## The problem
Below are the records; give again exactly the line with "Given: Clear formatting", the line with "Task: Collapse the Advanced options section", and each line that lies between them, and nothing besides.

## Material provided
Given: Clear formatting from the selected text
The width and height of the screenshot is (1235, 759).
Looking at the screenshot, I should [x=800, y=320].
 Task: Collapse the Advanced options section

---

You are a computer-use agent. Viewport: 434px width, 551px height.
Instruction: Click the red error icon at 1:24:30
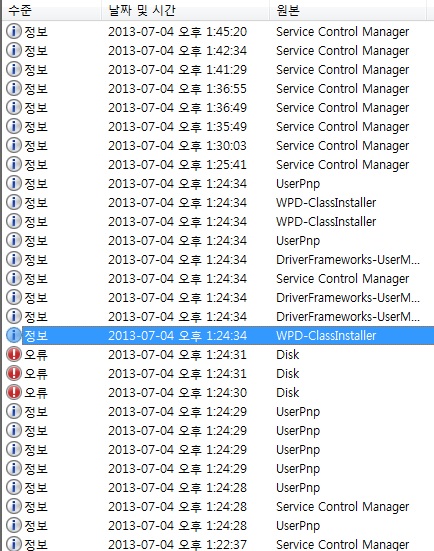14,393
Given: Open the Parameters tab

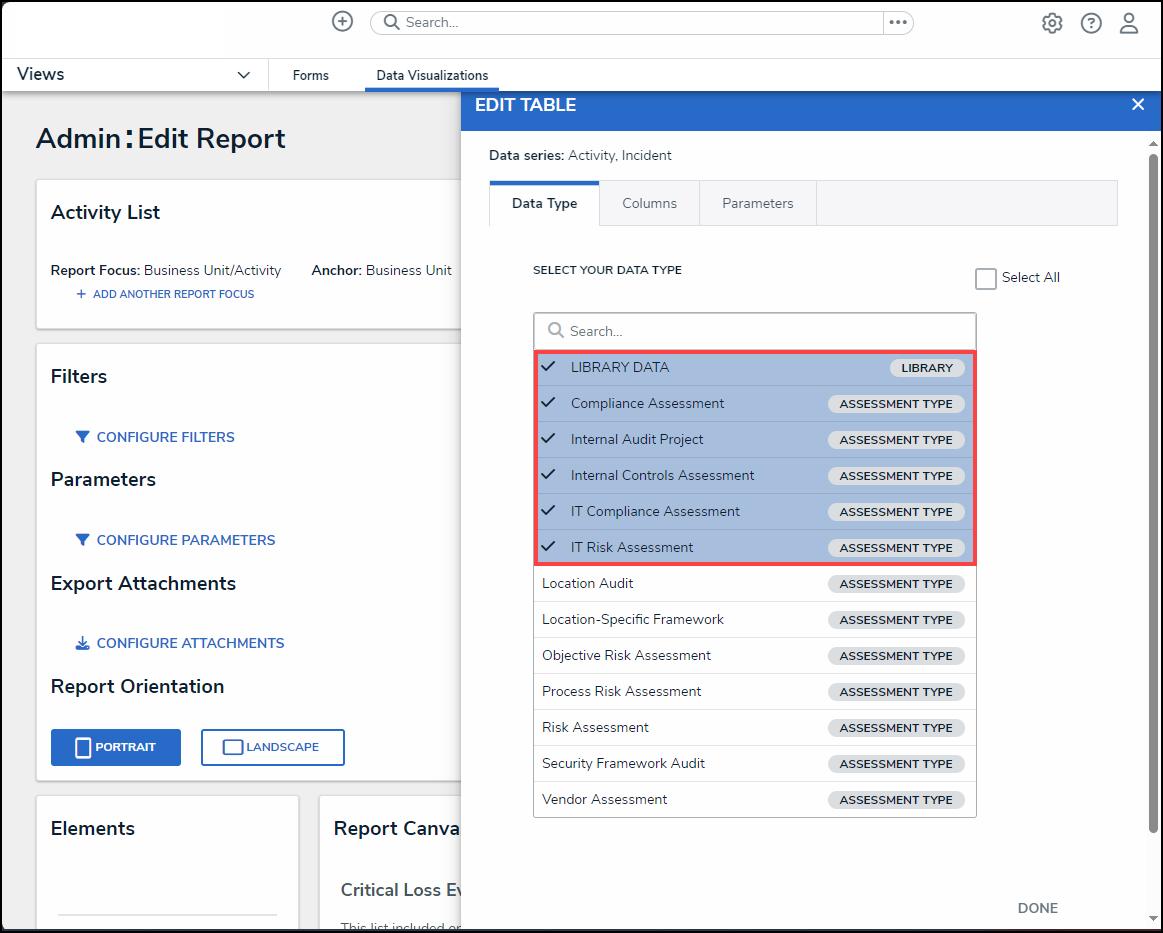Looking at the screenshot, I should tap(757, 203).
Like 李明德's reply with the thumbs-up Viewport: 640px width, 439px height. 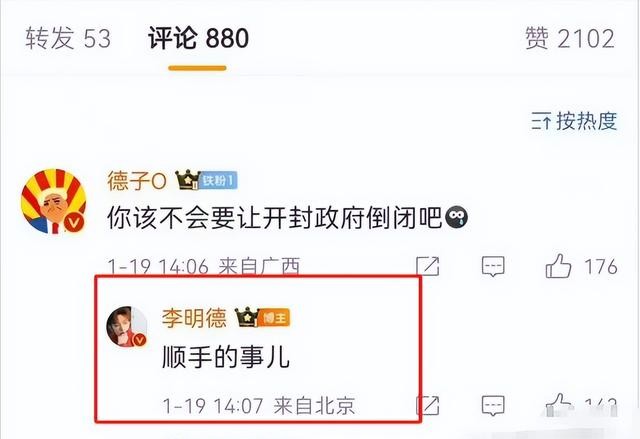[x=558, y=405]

## Finished exercise
Given: Clear formatting from the selected text
The width and height of the screenshot is (1235, 759).
Looking at the screenshot, I should [x=800, y=320].
 Task: Collapse the Advanced options section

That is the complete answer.